15 May 2020
The global Covid-19 pandemic is likely to increase the number of people in Britain experiencing a mental health problem in the next two years, according to an analysis published today by Centre for Mental Health.
Covid-19 and the nation’s mental health: Forecasting needs and risks in the UK is the first assessment by Centre for Mental Health of the likely impacts of the virus on mental health. It uses evidence from previous epidemics internationally and from the aftermath of the 2008 banking crisis to estimate what effect Covid-19 will have on mental health at population level in the UK.
If the recession that follows the economic effects of the virus is similar to 2008, about half a million more people will experience a mental health difficulty over the next year, according to an estimate by the Institute of Fiscal Studies. But if there is a second wave of Covid-19 and the economy is damaged further, the effects on mental health will be greater still, and last much longer.
The briefing also looks at specific groups of people whose mental health will be put at risk as a result of the virus and the lockdown. These include people who have sadly been bereaved at this time, those who have received intensive hospital treatment for the virus, and staff working in health and care services. Many people who have been through these experiences will experience serious grief and trauma symptoms over a long period of time.
The briefing also notes that some groups of people face an especially high risk to their mental health. They include people facing violence and abuse, people with long-term health conditions, and people from Black, Asian and minority ethnic communities. People with existing mental health difficulties also face significant risks that their health will worsen at this time.
Covid-19 and the nation’s mental health: Forecasting needs and risks in the UK is the first of a series of forecasts about the mental health impacts of the virus. It will be updated as more evidence comes to light and the situation develops.
It makes four recommendations for actions that are needed now to protect the nation’s mental health at this stage of the crisis. They are:
- The Government should ensure that it continues to provide a financial safety net for people whose livelihoods are affected by the pandemic to prevent further financial insecurity and the serious effects this has on people’s mental health.
- The Government and Public Health England should provide advice and support to organisations, including schools, health and care services and businesses, in trauma-informed approaches to help them to create a sense of psychological safety for people who use and work in them following the lockdown.
- The NHS should develop a proactive and tailored offer of mental health support to people who have received hospital treatment for Covid-19, to people who are working in health and care services with people with Covid-19, and to people who have experienced a bereavement during this time, whether from the virus or other causes.
- The NHS should prepare for both a V-shaped and a W-shaped recession during the next five years, with resources (financial and human) to respond either to a single, deep recession this year or to a series of economic shocks each of which will create additional need for mental health support.
Centre for Mental Health chief executive Sarah Hughes said: “Covid-19 is a health emergency like nothing else in living memory. It has already been widely recognised that the pandemic will have major effects on mental as well as physical health.
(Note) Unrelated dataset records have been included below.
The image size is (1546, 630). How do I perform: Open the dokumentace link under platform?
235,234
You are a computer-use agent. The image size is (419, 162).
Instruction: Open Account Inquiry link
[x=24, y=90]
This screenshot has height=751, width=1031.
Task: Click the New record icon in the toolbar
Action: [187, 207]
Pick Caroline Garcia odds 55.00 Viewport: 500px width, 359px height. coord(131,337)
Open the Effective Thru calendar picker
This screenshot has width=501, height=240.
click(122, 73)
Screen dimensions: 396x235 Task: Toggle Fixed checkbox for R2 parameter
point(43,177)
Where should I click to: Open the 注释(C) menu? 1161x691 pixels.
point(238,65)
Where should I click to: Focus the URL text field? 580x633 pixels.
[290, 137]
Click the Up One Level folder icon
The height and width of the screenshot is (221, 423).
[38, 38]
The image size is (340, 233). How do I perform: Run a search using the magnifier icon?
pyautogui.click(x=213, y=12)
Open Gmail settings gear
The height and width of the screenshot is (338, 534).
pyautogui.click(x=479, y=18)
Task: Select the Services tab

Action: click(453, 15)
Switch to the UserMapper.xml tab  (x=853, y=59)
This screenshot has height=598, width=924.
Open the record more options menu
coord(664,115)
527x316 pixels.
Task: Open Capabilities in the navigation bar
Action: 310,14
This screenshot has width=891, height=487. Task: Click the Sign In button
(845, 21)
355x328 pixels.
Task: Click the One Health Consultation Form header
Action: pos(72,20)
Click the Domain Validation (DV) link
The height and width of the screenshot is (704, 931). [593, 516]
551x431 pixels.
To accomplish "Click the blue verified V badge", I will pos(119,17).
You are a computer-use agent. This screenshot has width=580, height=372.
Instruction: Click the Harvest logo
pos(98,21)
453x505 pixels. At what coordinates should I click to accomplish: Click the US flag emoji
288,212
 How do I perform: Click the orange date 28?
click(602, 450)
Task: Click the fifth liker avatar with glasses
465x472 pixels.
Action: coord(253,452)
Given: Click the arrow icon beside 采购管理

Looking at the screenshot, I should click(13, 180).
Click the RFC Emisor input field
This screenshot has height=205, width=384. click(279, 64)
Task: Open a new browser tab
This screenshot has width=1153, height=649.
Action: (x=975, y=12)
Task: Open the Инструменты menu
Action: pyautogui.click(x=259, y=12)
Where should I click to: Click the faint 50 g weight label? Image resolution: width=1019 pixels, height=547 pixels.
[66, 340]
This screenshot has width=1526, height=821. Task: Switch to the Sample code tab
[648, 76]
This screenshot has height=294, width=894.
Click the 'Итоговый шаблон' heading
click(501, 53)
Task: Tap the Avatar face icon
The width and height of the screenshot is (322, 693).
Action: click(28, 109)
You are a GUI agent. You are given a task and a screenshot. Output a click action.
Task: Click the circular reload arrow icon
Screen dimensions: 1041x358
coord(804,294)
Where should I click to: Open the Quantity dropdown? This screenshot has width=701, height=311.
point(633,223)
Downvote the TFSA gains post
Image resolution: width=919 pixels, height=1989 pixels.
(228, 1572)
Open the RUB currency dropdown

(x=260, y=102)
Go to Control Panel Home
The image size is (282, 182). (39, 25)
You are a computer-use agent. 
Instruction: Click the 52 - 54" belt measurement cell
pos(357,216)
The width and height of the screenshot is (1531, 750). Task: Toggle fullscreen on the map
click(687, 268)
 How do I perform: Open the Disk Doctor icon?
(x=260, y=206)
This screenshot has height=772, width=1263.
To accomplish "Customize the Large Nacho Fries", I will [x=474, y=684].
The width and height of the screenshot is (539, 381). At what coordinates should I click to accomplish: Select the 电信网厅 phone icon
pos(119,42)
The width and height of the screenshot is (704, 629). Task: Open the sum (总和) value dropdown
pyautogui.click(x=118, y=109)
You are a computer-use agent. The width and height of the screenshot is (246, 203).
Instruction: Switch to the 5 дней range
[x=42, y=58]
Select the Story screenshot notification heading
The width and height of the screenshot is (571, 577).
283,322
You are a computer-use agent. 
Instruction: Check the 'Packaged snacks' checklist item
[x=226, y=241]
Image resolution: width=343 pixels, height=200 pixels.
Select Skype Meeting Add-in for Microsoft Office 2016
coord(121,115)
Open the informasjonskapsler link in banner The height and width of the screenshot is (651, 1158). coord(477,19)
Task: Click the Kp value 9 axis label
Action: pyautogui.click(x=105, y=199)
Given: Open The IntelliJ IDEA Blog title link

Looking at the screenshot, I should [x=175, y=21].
The evidence we have reviewed shows that this must be taken seriously. We need to be prepared for a rise in the number of people experiencing poor mental health, both short-term and potentially for some time to come.
“The evidence also sadly tells us that the people most at risk of poor mental health now are those with the most precarious livelihoods, poorest health and insecure lies in the first place. It is already clear that the pandemic itself is exacerbating health inequalities in the UK and globally. The mental health after-effects will most likely add yet more burden to those with the least resources, least power and poorest health. So we need to act now to protect those with the greatest risks, reaching out to people who are likely to need the most support for their mental health.
“All of us are finding life more stressful and anxious at this time. Many of us are experiencing the natural responses to a major threat. Most people’s mental health will recover quickly when things improve. But for a significant number, the effects of the pandemic on their mental health will be serious and long-lasting. We will continue to scan the evidence as it emerges to build an understanding of the mental health impacts of Covid-19 and how best to prevent problems whenever possible and respond well whenever necessary.”